Retail analyst Patricia Edwards of Wentworth Hauser and Violich said that while Sharper Image and Lillian Vernon were the “weak links in the herd,” others are likely to follow as things weaken — or seem to do.
“Even if we never hit a classical recession, the consumer is in a recession,” she said. “It may just be a mental recession, but as long as people are feeling fear, they’re not going to spend the way they did before.”
In an affidavit filed with the U.S. Bankruptcy Court for the District of Delaware, Sharper Image Chief Financial Officer Rebecca Roedell said the company has experienced declining sales since 2004 and recorded net losses from fiscal 2005 into 2008.
San Francisco-based Sharper Image plans to close 90 of its 184 stores as soon as possible after it sells their inventories.
It plans to continue to conduct business as usual while it develops a reorganization plan.
Telephone calls to the company about plans for Sharper Image outlets in downtown Seattle, Bellevue Square and Alderwood mall were not immediately returned Wednesday.
Meanwhile, Lillian Vernon Chief Financial Officer Robert Eveleigh said in an affidavit Wednesday that the company, which has a highly cyclical business that peaks during the Christmas holidays, has experienced declining sales and rising costs over the past decade.

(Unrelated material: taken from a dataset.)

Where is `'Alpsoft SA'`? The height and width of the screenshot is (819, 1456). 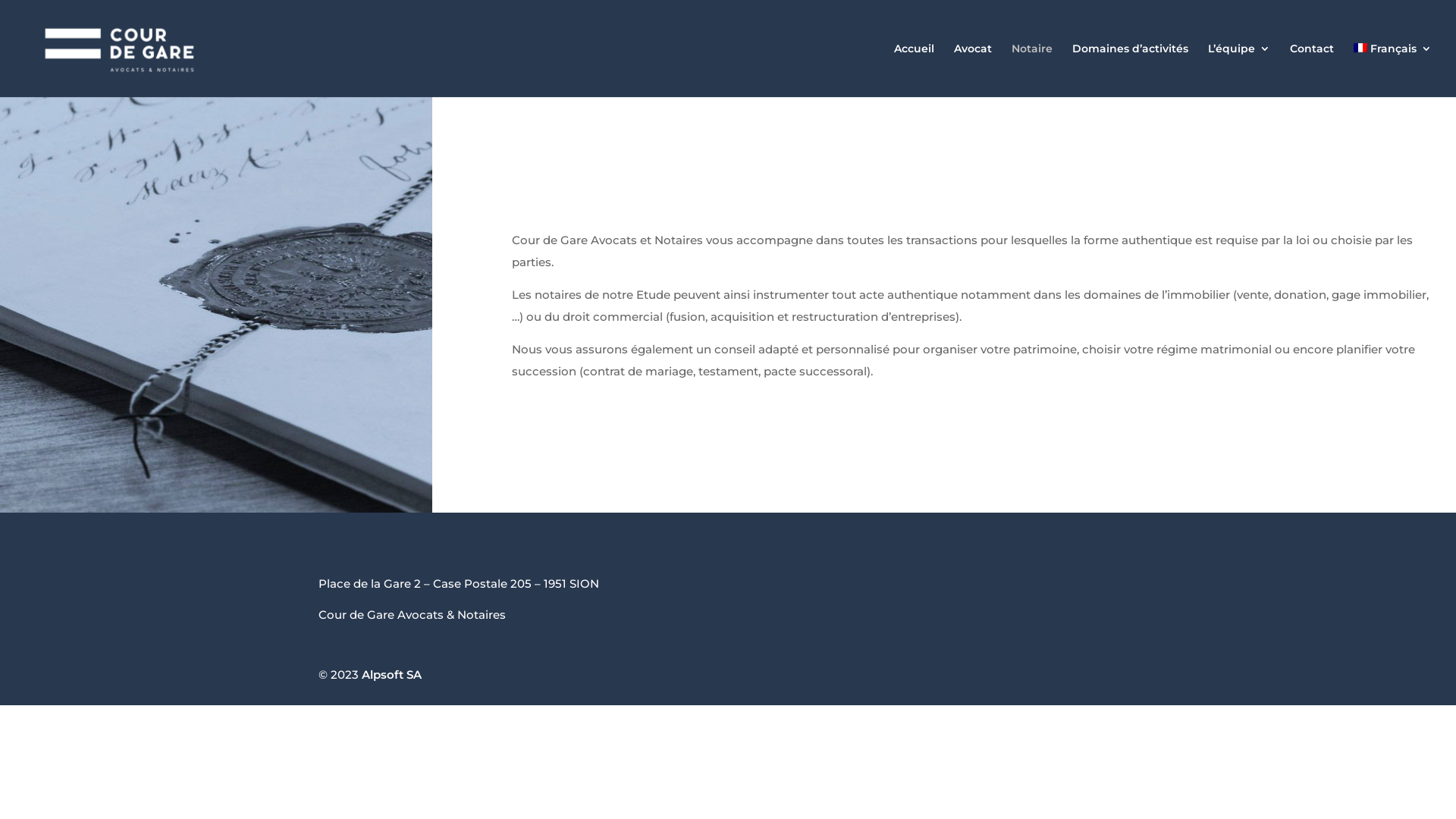
'Alpsoft SA' is located at coordinates (391, 673).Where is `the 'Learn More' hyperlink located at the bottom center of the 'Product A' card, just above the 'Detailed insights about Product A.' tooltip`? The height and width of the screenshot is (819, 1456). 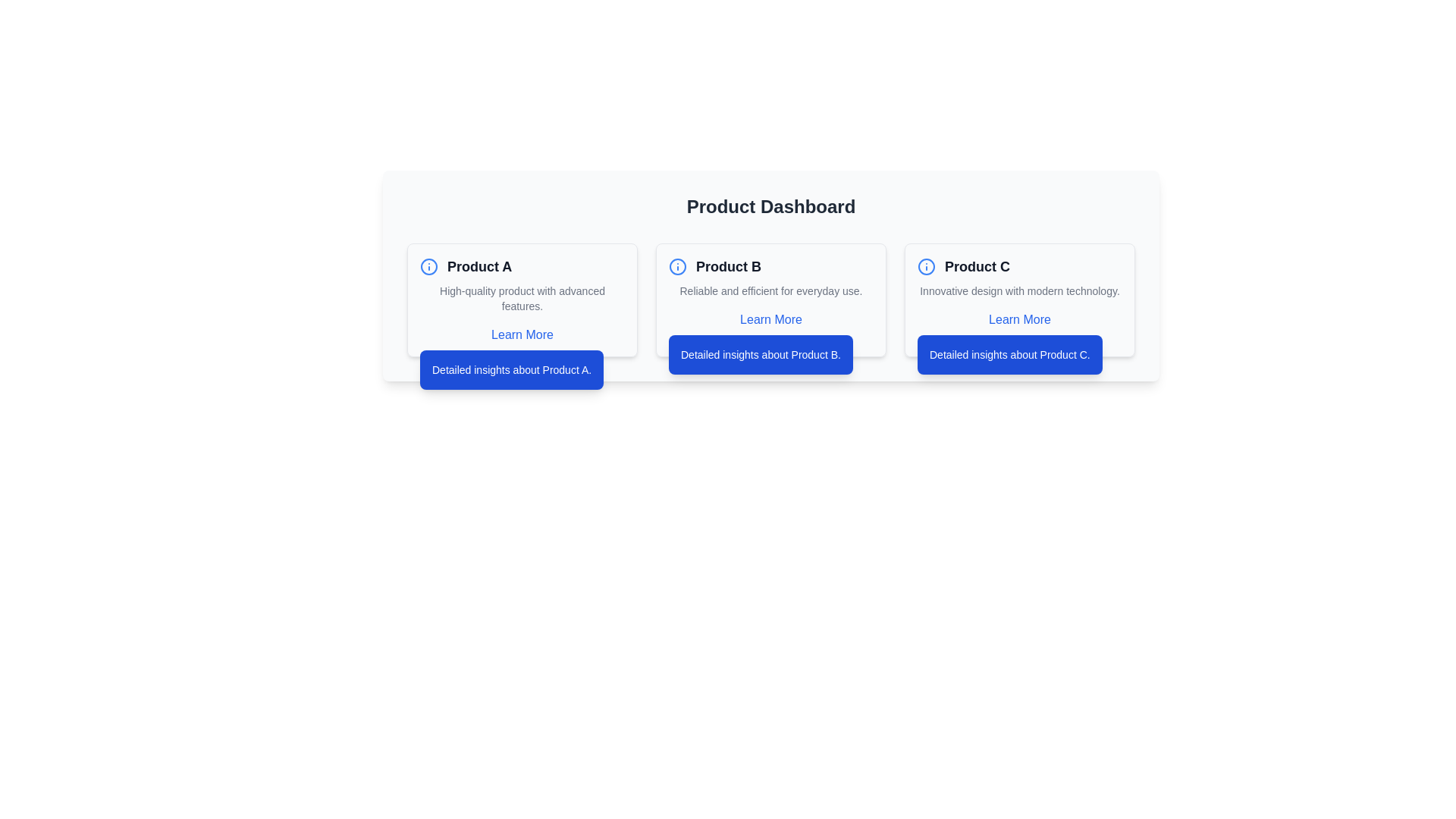 the 'Learn More' hyperlink located at the bottom center of the 'Product A' card, just above the 'Detailed insights about Product A.' tooltip is located at coordinates (522, 334).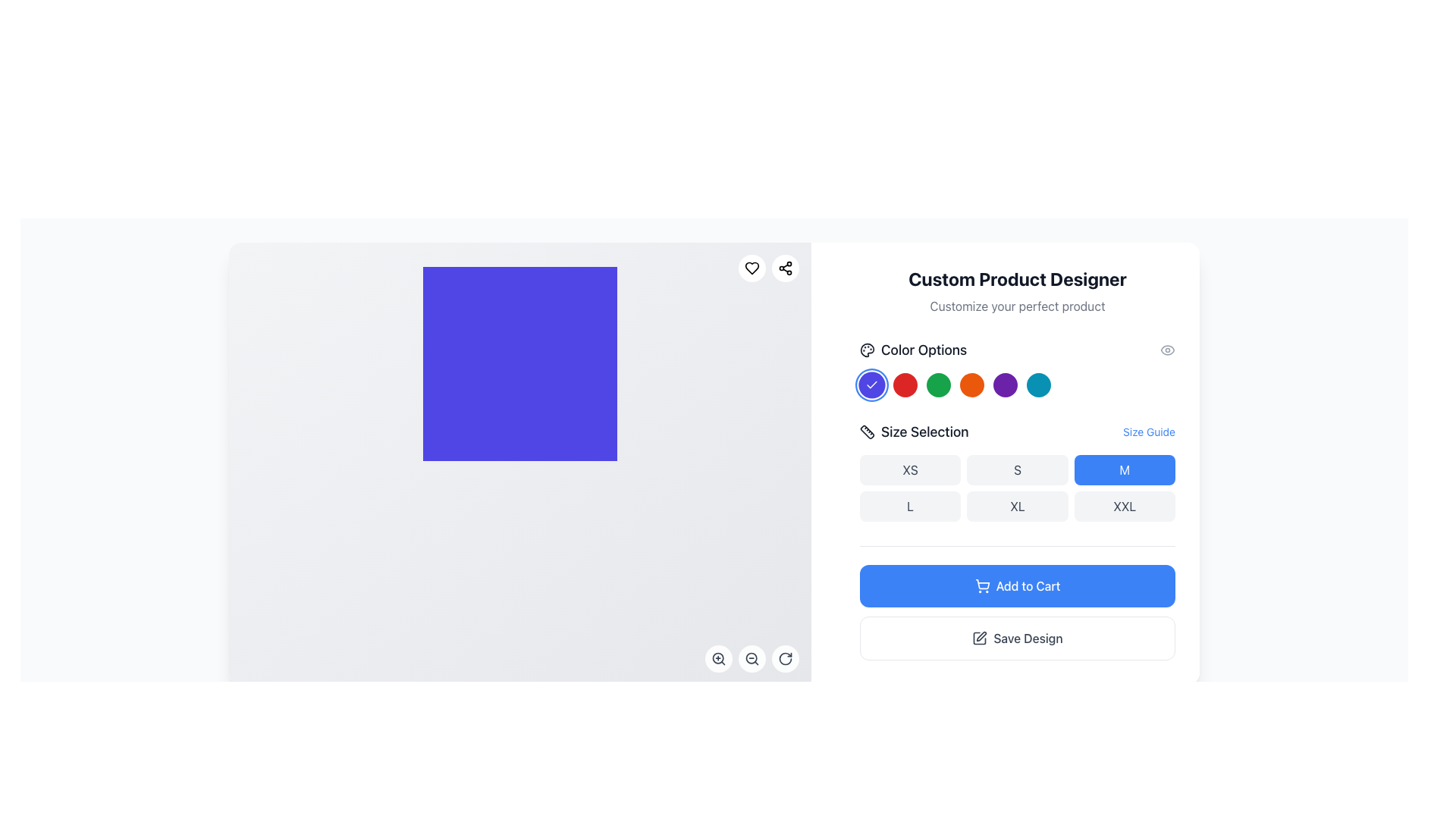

The company is evaluating whether it is in the best interest of its shareholders to sell itself or liquidate.
Both companies had recently tried management changes and other moves to help results.
Lillian Vernon, meanwhile, laid off half its year-round work force.
Sharper Image shares lost $1.05, or 72.9 percent, to 39 cents, and hit an all-time low of 29 cents at one point during the day. Lillian Vernon is not publicly traded.